За этими фактами стоит, однако, нечто большее, чем фольклорная традиция использования нескольких ставших общенародными таутонимических именований. За ними стоит национальная традиция персонифицирующего именования животных как частного вида персонифицирующего именования, являющегося одним из важных элементов русской национальной культуры. Здесь следует различать две типичных жизненных ситуации.
Одна характеризуется тем, что животное сразу получает двухкомпонентное именование тауто– или гетеронимического типа. Так, собаки в доме А. С. Суворина были названы именами персонажей «Каштанки» – гуся Ивана Ивановича и кота Федора Тимофеевича (Вопросы литературы, 1977. № 2. С. 186), причем последнее является воспроизведением имени кота, жившего в доме Чеховых (Вопросы литературы, 1980. № 1. С. 139). Так, гусь, подаренный В. А. Гиляровским В. М. Лаврову, был назван в честь дарителя Василием Алексеевичем (В. А. Гиляровский. Москва газетная), а попугай Иван Демьянович (А. Чехов.
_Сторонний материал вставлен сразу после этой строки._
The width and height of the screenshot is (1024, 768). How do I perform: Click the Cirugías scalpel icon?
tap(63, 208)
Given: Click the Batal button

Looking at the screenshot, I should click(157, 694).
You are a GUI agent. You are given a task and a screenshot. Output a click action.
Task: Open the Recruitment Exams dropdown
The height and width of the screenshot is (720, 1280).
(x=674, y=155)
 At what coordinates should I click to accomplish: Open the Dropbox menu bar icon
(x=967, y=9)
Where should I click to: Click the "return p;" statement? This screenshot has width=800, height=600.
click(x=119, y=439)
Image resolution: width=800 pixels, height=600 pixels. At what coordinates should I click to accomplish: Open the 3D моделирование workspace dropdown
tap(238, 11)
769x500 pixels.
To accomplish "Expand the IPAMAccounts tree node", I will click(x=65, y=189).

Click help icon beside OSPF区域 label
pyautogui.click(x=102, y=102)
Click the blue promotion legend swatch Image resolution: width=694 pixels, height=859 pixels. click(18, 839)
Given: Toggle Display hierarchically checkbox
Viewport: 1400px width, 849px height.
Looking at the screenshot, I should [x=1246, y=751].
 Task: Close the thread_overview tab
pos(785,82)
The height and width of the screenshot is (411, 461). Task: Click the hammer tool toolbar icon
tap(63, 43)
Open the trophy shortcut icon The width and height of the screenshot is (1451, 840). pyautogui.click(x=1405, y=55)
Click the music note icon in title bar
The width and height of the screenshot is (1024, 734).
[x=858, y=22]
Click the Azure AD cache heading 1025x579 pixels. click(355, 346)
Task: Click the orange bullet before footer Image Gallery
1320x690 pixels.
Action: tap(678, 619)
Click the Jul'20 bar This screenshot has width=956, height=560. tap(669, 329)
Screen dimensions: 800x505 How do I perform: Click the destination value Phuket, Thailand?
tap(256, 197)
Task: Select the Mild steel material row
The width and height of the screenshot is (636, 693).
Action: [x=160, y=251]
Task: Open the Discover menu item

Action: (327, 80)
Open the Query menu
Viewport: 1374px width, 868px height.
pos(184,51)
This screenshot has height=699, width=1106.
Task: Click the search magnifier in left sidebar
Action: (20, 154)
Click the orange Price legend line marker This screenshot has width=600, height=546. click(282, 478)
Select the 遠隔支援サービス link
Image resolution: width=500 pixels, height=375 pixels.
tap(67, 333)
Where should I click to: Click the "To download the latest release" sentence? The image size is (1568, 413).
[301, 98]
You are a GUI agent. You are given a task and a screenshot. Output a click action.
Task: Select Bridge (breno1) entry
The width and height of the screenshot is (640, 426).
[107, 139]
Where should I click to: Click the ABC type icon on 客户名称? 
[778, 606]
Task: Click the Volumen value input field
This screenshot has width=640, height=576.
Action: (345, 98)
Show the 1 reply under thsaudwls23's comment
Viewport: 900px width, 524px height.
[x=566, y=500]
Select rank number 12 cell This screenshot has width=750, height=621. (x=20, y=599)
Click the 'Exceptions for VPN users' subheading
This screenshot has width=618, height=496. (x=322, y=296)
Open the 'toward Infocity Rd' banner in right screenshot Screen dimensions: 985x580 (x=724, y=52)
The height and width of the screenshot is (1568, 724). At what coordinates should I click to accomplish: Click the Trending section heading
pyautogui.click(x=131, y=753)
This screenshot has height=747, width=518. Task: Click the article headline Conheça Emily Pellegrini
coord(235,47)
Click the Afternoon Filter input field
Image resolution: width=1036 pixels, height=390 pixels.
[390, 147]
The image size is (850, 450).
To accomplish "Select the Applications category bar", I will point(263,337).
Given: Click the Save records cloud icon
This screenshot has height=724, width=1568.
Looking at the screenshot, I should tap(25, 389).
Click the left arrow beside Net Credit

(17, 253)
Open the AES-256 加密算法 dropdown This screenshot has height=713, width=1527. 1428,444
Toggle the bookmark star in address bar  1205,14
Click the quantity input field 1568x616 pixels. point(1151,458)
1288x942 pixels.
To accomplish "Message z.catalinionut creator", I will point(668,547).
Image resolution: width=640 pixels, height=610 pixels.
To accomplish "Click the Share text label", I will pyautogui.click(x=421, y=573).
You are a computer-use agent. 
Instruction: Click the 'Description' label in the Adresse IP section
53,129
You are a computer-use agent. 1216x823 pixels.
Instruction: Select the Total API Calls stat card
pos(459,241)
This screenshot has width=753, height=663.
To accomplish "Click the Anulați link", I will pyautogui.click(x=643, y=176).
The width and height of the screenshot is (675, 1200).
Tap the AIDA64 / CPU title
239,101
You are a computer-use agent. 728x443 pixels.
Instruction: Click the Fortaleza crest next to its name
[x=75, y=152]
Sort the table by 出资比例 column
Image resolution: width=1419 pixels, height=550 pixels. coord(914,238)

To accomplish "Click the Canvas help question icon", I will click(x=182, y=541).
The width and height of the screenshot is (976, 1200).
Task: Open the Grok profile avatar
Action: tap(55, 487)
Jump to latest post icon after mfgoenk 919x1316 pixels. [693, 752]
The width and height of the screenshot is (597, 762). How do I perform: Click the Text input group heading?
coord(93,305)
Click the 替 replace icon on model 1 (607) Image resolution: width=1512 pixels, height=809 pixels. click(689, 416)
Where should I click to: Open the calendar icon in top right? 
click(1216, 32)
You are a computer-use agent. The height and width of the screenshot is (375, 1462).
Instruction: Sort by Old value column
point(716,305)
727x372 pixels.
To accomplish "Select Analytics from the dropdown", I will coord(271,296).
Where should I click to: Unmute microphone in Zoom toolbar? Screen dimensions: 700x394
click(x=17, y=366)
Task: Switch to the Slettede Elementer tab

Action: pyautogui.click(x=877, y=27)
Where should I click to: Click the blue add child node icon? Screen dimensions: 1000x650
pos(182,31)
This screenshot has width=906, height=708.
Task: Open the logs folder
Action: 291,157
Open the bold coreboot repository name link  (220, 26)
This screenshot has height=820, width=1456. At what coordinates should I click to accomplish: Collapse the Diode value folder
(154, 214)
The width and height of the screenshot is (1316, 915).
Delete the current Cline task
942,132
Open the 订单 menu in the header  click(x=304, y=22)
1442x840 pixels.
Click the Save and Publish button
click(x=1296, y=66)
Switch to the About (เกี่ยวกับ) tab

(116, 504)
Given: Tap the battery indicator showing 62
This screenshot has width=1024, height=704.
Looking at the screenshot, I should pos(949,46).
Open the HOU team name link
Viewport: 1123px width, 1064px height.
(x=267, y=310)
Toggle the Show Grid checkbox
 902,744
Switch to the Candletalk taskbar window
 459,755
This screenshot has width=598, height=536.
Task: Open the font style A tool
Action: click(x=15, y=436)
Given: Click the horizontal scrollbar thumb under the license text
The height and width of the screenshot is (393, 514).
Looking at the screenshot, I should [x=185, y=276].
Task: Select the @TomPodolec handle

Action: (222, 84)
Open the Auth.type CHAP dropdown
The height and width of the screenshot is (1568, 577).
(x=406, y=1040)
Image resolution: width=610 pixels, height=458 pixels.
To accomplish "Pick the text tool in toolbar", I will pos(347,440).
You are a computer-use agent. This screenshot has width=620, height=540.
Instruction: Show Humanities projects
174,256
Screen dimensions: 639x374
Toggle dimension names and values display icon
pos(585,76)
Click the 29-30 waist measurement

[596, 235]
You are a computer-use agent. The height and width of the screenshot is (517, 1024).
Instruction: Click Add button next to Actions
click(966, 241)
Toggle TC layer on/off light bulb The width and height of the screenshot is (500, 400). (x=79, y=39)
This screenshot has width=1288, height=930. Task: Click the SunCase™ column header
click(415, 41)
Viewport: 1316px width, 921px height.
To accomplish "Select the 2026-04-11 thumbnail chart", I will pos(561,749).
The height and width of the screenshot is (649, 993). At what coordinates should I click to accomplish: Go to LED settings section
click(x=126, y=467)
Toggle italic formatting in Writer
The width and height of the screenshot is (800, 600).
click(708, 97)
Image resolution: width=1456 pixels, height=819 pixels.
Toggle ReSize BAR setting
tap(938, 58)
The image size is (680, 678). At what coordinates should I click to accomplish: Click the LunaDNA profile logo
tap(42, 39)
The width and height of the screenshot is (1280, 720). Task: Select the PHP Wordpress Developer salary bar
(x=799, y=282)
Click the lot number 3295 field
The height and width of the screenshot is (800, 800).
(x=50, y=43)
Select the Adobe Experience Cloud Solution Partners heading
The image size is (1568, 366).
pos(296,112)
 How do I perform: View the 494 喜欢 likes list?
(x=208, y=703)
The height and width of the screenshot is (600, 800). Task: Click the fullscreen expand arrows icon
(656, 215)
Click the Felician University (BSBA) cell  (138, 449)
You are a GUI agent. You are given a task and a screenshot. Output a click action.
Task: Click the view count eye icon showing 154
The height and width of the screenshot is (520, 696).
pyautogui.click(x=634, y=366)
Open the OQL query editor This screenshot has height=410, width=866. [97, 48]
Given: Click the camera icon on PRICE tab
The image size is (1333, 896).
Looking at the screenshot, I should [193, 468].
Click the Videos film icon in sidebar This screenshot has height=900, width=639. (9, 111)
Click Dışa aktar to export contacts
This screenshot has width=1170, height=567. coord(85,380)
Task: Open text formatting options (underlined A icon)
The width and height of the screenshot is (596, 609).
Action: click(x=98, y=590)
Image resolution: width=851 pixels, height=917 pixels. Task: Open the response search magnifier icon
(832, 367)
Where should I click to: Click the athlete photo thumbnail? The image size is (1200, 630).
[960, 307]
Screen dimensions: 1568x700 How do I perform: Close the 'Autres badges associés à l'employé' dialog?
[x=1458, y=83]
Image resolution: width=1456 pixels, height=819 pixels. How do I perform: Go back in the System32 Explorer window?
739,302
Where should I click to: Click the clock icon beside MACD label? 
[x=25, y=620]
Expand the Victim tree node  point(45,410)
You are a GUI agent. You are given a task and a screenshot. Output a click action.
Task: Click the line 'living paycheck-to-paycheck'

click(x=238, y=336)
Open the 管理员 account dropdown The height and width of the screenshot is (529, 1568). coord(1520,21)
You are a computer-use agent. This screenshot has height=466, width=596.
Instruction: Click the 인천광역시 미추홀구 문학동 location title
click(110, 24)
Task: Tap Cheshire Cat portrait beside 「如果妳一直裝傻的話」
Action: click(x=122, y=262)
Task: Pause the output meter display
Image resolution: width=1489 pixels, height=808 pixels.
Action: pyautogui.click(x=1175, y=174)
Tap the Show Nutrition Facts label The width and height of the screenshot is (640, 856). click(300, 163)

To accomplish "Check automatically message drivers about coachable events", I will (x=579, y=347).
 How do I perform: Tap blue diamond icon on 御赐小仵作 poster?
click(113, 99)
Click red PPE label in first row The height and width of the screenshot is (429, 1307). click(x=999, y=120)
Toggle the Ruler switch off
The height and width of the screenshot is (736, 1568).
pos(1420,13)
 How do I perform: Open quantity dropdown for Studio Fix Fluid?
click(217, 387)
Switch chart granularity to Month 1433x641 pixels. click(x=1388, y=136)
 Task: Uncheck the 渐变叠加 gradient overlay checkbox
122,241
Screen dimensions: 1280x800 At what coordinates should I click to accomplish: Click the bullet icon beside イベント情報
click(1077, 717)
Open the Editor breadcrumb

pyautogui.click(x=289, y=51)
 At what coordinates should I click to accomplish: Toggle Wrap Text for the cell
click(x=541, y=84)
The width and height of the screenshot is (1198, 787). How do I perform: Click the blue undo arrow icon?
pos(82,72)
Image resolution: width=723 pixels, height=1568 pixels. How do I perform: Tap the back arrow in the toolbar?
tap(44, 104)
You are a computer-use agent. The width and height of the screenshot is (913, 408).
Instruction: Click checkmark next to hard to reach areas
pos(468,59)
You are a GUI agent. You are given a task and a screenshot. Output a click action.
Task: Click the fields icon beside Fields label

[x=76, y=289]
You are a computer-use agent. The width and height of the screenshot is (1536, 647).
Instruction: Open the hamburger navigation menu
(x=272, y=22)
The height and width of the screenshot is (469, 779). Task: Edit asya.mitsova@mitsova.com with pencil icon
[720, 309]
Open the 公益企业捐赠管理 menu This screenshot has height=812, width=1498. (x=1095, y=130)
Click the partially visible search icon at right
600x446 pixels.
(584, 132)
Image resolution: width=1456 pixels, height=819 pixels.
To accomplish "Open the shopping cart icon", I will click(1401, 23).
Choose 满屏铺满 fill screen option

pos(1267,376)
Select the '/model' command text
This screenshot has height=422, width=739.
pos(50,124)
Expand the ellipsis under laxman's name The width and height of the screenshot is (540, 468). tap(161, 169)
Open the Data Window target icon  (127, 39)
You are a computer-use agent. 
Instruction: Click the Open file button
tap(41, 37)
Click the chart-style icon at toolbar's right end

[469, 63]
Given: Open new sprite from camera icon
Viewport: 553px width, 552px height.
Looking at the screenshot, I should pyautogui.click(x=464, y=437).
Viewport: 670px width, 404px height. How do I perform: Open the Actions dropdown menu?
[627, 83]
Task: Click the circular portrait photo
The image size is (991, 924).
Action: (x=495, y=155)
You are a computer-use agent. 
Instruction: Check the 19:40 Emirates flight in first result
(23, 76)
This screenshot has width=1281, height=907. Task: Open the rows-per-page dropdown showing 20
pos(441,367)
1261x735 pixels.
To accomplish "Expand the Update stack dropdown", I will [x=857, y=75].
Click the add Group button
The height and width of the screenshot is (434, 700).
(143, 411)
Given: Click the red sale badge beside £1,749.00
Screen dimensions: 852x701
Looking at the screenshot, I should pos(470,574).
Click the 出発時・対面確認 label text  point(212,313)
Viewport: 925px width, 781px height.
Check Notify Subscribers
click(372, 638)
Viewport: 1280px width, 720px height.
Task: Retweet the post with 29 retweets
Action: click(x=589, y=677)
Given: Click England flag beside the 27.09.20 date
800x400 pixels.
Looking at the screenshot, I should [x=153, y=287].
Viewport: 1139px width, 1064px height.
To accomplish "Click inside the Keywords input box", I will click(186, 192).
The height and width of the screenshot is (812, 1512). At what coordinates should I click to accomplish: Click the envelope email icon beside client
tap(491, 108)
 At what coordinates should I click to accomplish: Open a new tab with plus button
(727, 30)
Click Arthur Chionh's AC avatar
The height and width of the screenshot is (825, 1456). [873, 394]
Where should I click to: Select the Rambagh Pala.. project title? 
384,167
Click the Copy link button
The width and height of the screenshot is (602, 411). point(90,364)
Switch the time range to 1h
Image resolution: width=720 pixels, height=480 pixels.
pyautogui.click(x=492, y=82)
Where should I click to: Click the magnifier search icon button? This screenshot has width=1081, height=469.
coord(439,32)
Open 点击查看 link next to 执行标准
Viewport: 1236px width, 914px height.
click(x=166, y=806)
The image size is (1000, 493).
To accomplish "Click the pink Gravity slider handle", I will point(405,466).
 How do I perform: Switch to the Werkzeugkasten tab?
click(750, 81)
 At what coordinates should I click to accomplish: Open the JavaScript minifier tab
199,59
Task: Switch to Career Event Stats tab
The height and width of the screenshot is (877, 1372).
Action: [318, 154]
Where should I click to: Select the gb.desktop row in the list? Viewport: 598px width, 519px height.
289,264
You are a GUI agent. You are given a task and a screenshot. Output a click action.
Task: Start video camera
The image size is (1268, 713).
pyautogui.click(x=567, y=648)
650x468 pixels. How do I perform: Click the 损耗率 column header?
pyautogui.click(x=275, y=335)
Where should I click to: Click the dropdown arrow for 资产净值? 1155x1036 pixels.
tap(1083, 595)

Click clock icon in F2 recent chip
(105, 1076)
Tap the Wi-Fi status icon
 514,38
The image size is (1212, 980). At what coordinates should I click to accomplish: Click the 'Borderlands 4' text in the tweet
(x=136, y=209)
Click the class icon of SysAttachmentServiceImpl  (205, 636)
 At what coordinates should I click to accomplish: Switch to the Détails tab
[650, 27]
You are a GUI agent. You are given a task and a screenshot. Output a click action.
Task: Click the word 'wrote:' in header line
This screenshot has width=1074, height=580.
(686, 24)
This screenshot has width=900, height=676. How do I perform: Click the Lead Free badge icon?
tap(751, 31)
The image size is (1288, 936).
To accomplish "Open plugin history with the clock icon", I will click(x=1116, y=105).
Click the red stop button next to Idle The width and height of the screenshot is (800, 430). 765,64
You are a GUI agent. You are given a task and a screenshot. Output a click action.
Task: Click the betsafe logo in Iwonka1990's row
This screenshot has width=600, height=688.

Драма на охоте) получил это имя по сходству его носа с носом деревенского лавочника Ивана Демьяновича. Во всех таких случаях имеет место «перенесение готового именования», аналогичное известному в антропонимической практике «наречению имени в чью-либо честь». Внешний наблюдатель, от которого скрыты мотивы выбора именования, может воспринять общую картину как проявление неограниченной свободы выбора патронимического компонента, тогда как с позиции нарекающих этот компонент в каждом данном случае жестко предопределен избранным целым.